Затем жизнь наша была постоянным праздником: мы пили, ели, спали, играли в карты, подписывали бумаги и, подобно сказочной Бабе-яге, припевали: «Покатаюся, поваляюся на Иванушкиных косточках, Иванушкина мясца поевши!»
* * *
И ведь нужно же было, при такой-то жизни, какому-то, прости господи, кобелю борзому заговорить о возрождении! А заговорил! именно заговорил! и не отсох у него язык, и не провалился он сквозь землю, и не пожрал его огонь, и не лопнули его глазыньки!
Глупов, еще загодя, бледнел и трясся при этом слове, и все про себя шептал: «Господи! ах, кабы да мимо!» Еще загодя, при малейшем шорохе, он махал онучами и шугал, как шугает баба-птичница, завидев в небе коршуна, кружащегося над всполошившимся стадом вверенных ей цыплят. «Чем наша жизнь не красна? — говорил он потихоньку, — или пуховики у нас не толсты? или ватрушки наши не сдобны?»
— Старики-то, старики-то наши разве хуже нас были? — шептал обыватель Сила Терентьич на ухо обывателю Терентью Силычу.
— На могилку, видно, ужо к ним сходить! — грустно ответствовал Терентий Силыч.
— Эхма! жили-жили, а теперь на-поди!
— Родителей-то жалко, Сила Терентьич!
— Старики-то наши во какие были!
— Кряжистые были!
— И возможно ли теперича все порядки нарушать! Чтоб господин теперича у стула с тарелкой стоял, а раб за столом развалившись сидел? Или опять, чтоб купец исправника в морду бил, а исправник ему за это барашка в бумажке сулил?
— Праховое дело затеяли!
— Да и то опять ты возьми, что люди-то мы непривышные. Проторили себе дорогу одну, ин и ходить бы по ней до скончания!
— Это точно, что непривышные!
— У меня вон воронко́: привык на пристяжке ходить, ну, и сам бес его теперича в оглобли не втащит… Так-то!
— Оно пожалуй, что втащить можно! — говорит Терентий Силыч, задумчиво улыбаясь.
— Оно конечно, коли захочу втащить, отчего не втащить! — соглашается Сила Терентьич.
— Можно втащить! — положительно утверждает собеседник.

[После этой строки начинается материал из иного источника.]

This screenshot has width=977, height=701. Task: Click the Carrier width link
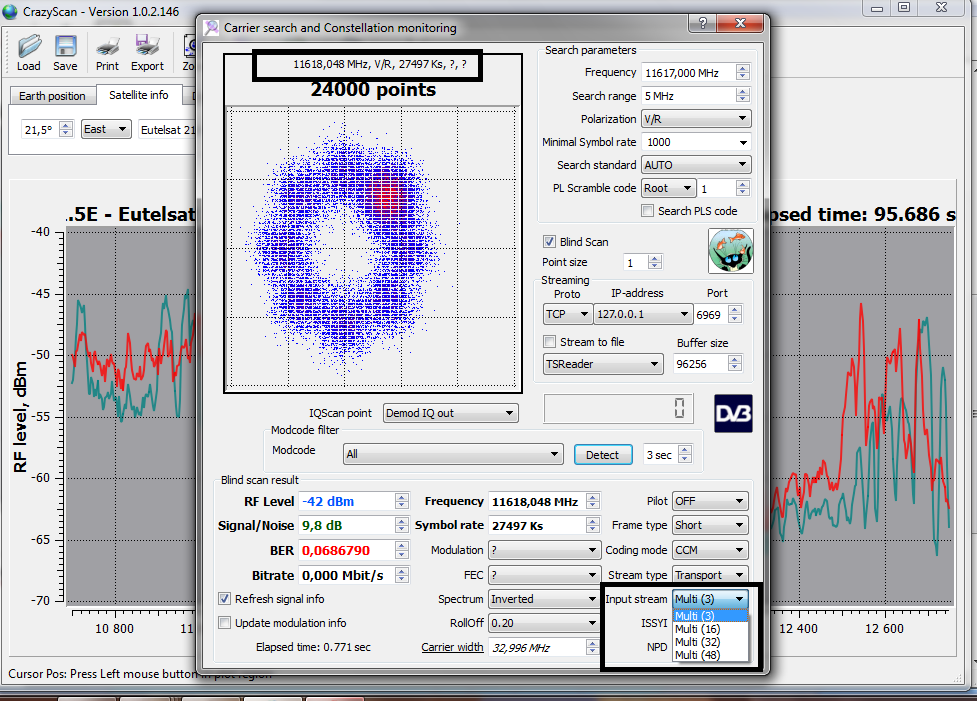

— Отчего не втащить! Втащим!
— Да ведь отцы-то наши… пойми, друг!
— Это точно, что отцы наши во какие были!
— Кряжистые были!
И затем в продолжение целых часов разговор развивался на ту же тему и наконец доходил до такого умоисступления, что кроме «ах ты господи!» да «во какие!» ничего и разобрать было нельзя. Глуповцы именовали подобные беседы совещаниями, а некоторые из них, прислушавшись к речам Силы Терентьича и Терентья Силыча, называли их даже бунтовскими * и, подмигивая друг другу, приговаривали: «А? каково? каково катают наши-то! Вот бы кого министром сделать — Силу Терентьича… да!»